Biotechnology for Health (Biomedical Innovations)
Unit 4: Problem 4: Environmental HealthBI 4.1Biomedical Innovation: environmental health & toxicology

Relate dose to response

Read a dose-response pattern to predict how the size of an exposure changes the body's reaction, including buildup over time.

Builds on (2 levels back)inferred · med confidence
  • Reading values from a data table: Dose-response work means comparing rows of a table, so reading a value off a row is required first.
  • What a 'dose' is: A dose is the amount that reaches the body; understanding amount is needed before relating it to a reaction.

Prerequisites are inferred: pending teacher review.

Re-learn the skill with worked practice and clear examples.

In most dose-response relationships, a higher dose produces a stronger or more frequent response. With slowly-cleared toxins, repeated small doses can bioaccumulate: build up in tissue over time: until the effective dose is high.

Step 1: State the basic rule
Generally, the more of a toxin that reaches the body (the higher the dose), the stronger or more frequent the response. Reading down a dose-response table, the response column usually rises as the dose column rises.
Step 2: Add the time factor
Some toxins, like mercury, leave the body very slowly. If a person keeps getting small doses faster than the body clears them, the amount stored in tissue grows. This buildup over time is called bioaccumulation.
Step 3: Combine dose and buildup
Because of bioaccumulation, even a low daily dose can eventually reach a high stored dose: and the response that goes with a high dose. This is why the test asks you to consider both the size of a dose and how often it repeats.
Practice

A study exposes fish to a metal at three doses and records the fraction showing tissue damage (see the table). Which statement best describes the dose-response pattern?

Reviewed
Dose (ppm)Fish with tissue damage
18%
530%
1055%
A table of metal dose in parts per million versus the fraction of fish with tissue damage: 1 ppm gives 8 percent, 5 ppm gives 30 percent, 10 ppm gives 55 percent.
  1. A.Higher doses lower the fraction of damaged fish
  2. B.Higher doses are linked to a larger fraction of damaged fish
  3. C.The dose has no effect on the response
  4. D.Only the lowest dose causes any damage
Show the worked solution ▾

Answer: B. Higher doses are linked to a larger fraction of damaged fish

  1. Step 1: Read the three rows: At 1 ppm, 8% are damaged; at 5 ppm, 30%; at 10 ppm, 55%.
  2. Step 2: Describe the trend: As the dose rises from 1 to 5 to 10 ppm, the damaged fraction rises from 8% to 30% to 55%: a stronger response at higher dose.

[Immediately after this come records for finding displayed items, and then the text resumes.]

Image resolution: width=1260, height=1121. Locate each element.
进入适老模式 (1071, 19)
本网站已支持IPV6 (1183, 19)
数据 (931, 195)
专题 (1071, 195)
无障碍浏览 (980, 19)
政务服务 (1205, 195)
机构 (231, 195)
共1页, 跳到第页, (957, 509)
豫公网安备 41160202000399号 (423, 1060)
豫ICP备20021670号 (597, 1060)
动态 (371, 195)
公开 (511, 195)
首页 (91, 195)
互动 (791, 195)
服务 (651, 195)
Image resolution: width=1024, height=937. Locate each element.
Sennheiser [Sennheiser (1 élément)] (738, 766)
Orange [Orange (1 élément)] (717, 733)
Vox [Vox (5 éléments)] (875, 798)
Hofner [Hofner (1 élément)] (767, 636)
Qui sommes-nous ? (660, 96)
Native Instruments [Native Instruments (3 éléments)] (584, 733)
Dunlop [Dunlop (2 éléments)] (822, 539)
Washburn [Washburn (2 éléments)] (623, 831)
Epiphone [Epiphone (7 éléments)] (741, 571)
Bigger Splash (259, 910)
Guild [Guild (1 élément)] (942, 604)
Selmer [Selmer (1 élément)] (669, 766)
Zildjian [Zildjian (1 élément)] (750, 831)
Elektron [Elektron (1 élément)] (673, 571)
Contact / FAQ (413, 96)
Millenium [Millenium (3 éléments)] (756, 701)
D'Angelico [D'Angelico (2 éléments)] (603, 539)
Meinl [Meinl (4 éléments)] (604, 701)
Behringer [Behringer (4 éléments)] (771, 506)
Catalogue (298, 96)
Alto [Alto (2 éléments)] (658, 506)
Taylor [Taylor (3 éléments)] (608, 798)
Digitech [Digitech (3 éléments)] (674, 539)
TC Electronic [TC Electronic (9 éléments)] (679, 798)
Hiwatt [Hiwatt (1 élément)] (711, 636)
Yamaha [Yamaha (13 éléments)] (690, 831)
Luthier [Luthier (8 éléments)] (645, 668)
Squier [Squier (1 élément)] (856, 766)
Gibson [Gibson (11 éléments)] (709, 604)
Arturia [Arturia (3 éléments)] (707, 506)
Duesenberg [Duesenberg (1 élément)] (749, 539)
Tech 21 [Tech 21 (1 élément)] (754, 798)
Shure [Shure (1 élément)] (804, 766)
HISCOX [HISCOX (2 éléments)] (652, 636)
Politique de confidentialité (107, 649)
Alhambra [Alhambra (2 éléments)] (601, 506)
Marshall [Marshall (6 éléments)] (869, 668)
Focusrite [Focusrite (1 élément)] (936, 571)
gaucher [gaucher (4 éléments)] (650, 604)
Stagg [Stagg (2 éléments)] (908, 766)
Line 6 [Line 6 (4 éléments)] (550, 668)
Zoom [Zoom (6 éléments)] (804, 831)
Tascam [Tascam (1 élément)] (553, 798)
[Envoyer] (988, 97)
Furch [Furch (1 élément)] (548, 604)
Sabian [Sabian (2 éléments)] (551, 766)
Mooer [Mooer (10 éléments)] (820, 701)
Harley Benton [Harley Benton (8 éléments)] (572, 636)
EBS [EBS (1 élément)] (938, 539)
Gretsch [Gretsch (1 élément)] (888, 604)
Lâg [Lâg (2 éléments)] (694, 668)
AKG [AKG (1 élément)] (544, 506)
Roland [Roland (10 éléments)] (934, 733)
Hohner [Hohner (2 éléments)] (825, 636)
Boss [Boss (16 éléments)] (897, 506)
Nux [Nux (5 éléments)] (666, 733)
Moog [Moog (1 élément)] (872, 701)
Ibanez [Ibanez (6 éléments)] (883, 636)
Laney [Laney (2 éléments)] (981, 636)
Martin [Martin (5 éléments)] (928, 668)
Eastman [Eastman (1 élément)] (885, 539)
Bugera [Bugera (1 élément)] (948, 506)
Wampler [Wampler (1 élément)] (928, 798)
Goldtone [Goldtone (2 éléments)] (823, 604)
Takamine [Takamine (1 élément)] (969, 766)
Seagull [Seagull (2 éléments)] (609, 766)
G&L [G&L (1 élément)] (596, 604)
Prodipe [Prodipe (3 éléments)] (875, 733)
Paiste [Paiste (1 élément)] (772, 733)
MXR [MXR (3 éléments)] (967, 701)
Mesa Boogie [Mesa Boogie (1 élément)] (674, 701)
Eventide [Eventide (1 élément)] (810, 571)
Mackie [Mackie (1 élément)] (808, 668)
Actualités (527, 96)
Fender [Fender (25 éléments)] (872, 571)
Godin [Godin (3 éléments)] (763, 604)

Why it's right: The damaged fraction climbs steadily with dose (8% → 30% → 55%), which is a higher dose producing a stronger response.

Why the others miss:
  • A: The fraction rises with dose, it does not fall.
  • C: The response clearly changes as dose changes, so dose does have an effect.
  • D: Damage occurs at every listed dose, not only the lowest.

Aligned to Toxicology: dose-response relationship · reading level ~grade 9

Where you'd see this
  • A toxicologist uses a dose-response curve to set a 'safe' exposure limit below the dose where responses start climbing.
Video library
Watch: Relate dose to response
AP Environmental Science 8.12 and 8.13 - LD50 and Dose Response Curves
Jordan Dischinger-Smedes · ~9 min
Guided notes

Fill these in as you work through the lesson.

Big idea: In a dose-response relationship, a larger or more repeated dose generally produces a stronger or more frequent response: and some toxins keep building up in the body's tissue over time, a process called bioaccumulation.
Key terms: write the meaning
  • Dose (how much reaches the body):  
  • Response (the body's reaction):  
  • Dose-response relationship (more in, bigger reaction):  
  • Bioaccumulation (builds up in tissue over time):  
The rule

As the   goes up, the   usually gets stronger or more frequent; if the toxin is removed slowly, repeated exposures cause it to   in the body's tissue.

Check yourself
  1. In a table where higher doses line up with more affected animals, what is the general dose-response pattern? 
  2. Why can a tiny daily dose of a slowly-cleared toxin still become dangerous after months? 
  3. If a dose doubles and the fraction of animals affected rises, is the response getting stronger or weaker? 
Work one example

A study exposes groups of fish to a metal at 1, 5, and 10 parts per million and records what fraction show damage. Describe the dose-response pattern you would expect, and explain how bioaccumulation could make even the low dose risky over a long time.